The brake control valve 7 on a loaded railcar will therefore only be able to supply air to the front side of brake cylinder 6a via pipe network 11. Air flowing into inlet port 71 soon generates a force on the front side of piston head 61 that exceeds the opposing force exerted by return spring 65 on its back side. From the perspective of Figure 6, this force moves piston head 61 rightwardly causing it to further compress return spring 65 and forcing the protruding end 69 of rod assembly 60 to extend outwardly from the aperture 72 of brake cylinder 6a. The extension of rod assembly 60 forces the brake rigging to apply the brakes. Because the invention and load sensor 9a prevented pressure from building up on the back side of piston head 61, the magnitude with which the brakes apply is directly proportional to the pressure built up against the front side of piston head 61.

2. APPLICATION OF BRAKES ON AN EMPTY RAILCAR On an empty railcar, the distance between the railcar body and the side frame 100 of each truck would be at its maximum. As brake control valve 7 supplies air to inlet port 71 and chamber 91, pressure begins to build against the front side of piston head 61 and against piston assembly 92 of load sensor 9a. Eventually overcoming the opposing force exerted by return spring 65, this front pressure soon moves the brake cylinder piston 60 to the applied position, thereby reducing the volume of compensating chamber 74. Until the BCP exceeds the preset value, however, spring 93 holds piston assembly 92, and spool 94a therewith, in the exhaust position. Consequently, as the brake cylinder piston 60 moves towards the applied position, release valve 50 is forcibly opened due to the ensuing build up of pressure in compensating chamber 74. Air under pressure in compensating chamber 74 exhausts through release valve 50, pipe network 12 and exhaust port 99 to atmosphere.

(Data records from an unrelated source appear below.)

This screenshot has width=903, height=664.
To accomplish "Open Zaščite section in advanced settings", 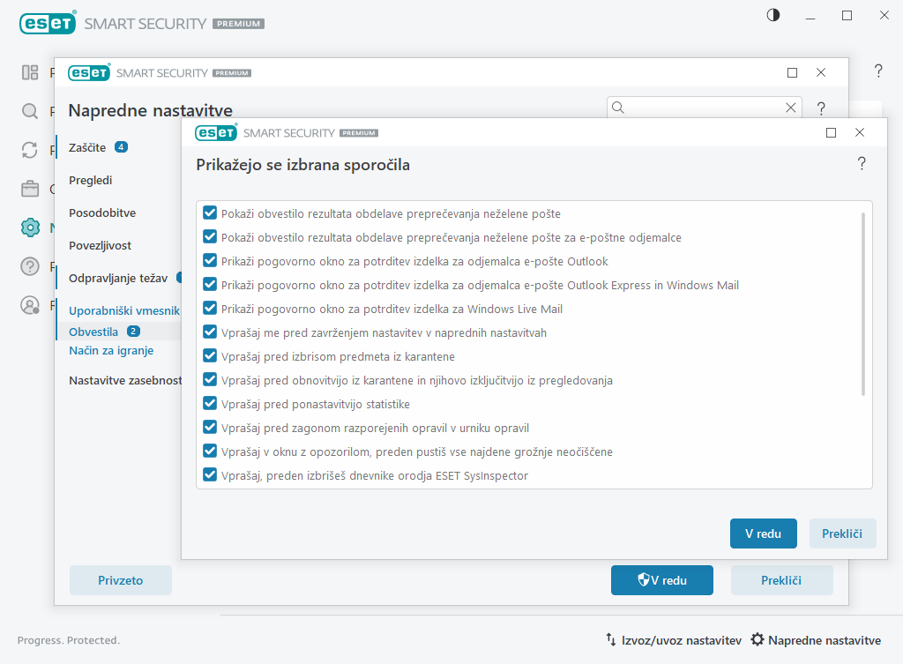I will 87,147.
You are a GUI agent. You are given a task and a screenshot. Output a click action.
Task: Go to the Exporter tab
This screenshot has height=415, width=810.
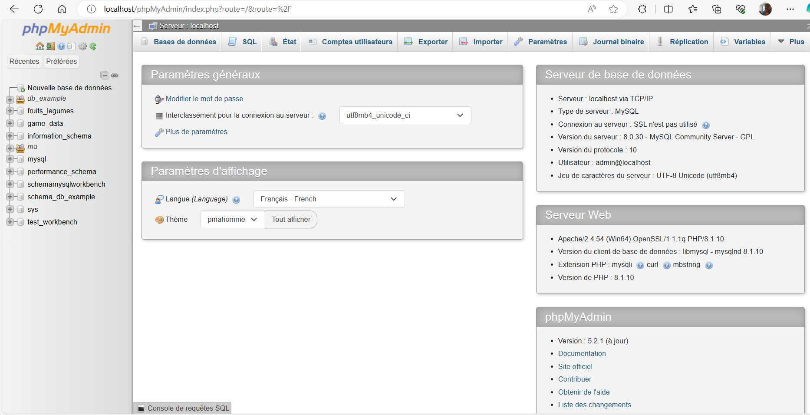[426, 42]
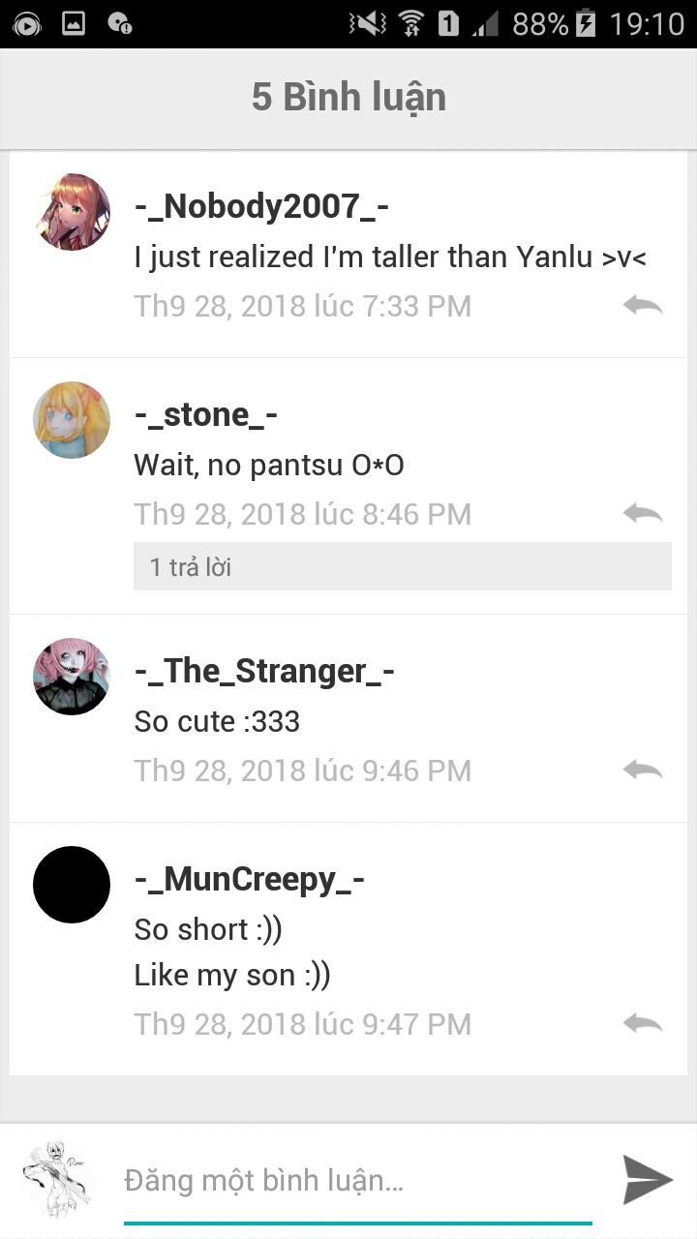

Differential valve 40 initially stays closed due to the force of spring 42 and the extant pressure in compensating chamber 74. As the pressure supplied by brake control valve 7 to chamber 91 exceeds the preset value, the resulting force moves piston assembly 92 rightwardly far enough to carry spool 94a to the transfer position. Because the railcar is empty during this brake application, the sensor arm 90 can be pushed downwardly to its fullest extent, without contacting the side frame 100. In addition to supplying inlet port 71, brake control valve 7 is now allowed by load sensor 9a to supply air to the undersides of check valves 40 and 50 via pipe networks 11 and 12.

The check valves respond to the air frorn brake control valve 7 as follows when the railcar is empty. Release valve 50 quickly closes because the pressure building in pipe network 12 adds to the force exerted by spring 52 to seat valve member 51. Differential valve 40 remains closed, however, until the pressure in pipe network 12 exceeds the changeover level. Air from brake control valve 7 thus acts upon the front side of piston head 61 via inlet port 71 before pressure is allowed to build in compensating chamber 74. By staying closed until the front pressure rises to the changeover level, differential valve 40 keeps the back pressure in chamber 74 relatively low. At least initially, this allows the brake cylinder piston 60 to be moved easily towards the applied position.

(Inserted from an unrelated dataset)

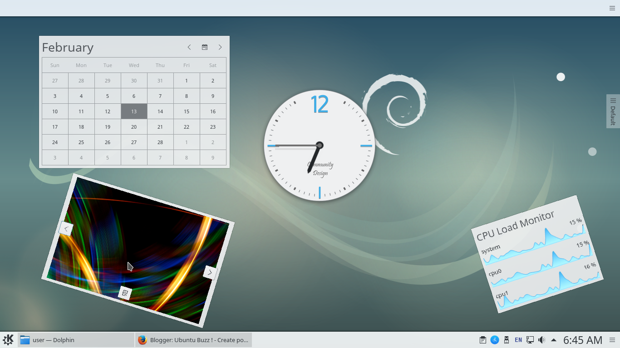
Task: Open the KDE application launcher
Action: pyautogui.click(x=9, y=340)
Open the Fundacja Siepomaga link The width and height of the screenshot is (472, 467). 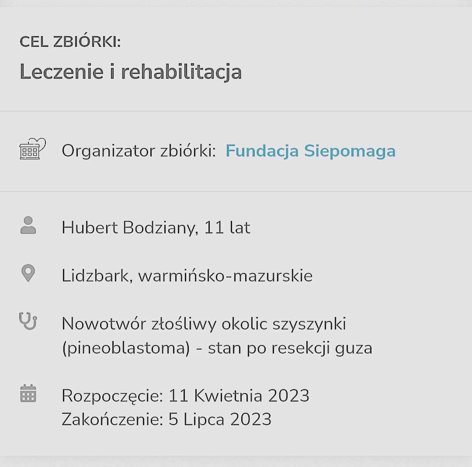pyautogui.click(x=310, y=151)
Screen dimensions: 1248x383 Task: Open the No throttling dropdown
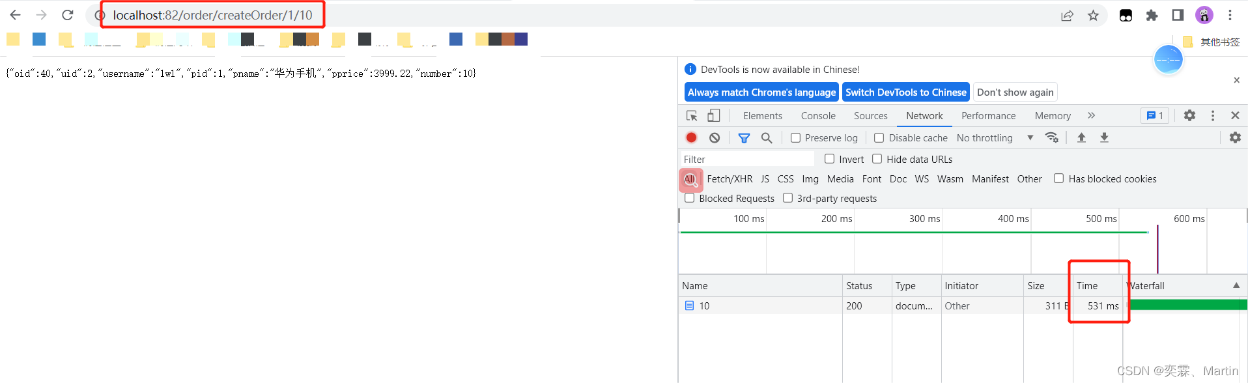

Differential valve 40 opens once the pressure in pipe network 12 exceeds the changeover level. Front pressure in excess of the changeover level will forcibly move valve member 41 off seat 43 against the opposing force of spring 42. When opened, differential valve 40 allows air from brake control valve 7 into compensating chamber 74 via pipe networks 11 and 12. Due to this incoming air, back pressure builds in compensating chamber 74 and forcibly acts on the back side of piston head 61. The air flowing into inlet port 71, however, generates a force on the front side of the piston head that will exceed the opposing forces exerted (by return spring 65 and the back pressure) on the back side of the piston head. The effective force output by brake cylinder 6a is conveyed through the braking rigging to the brakes.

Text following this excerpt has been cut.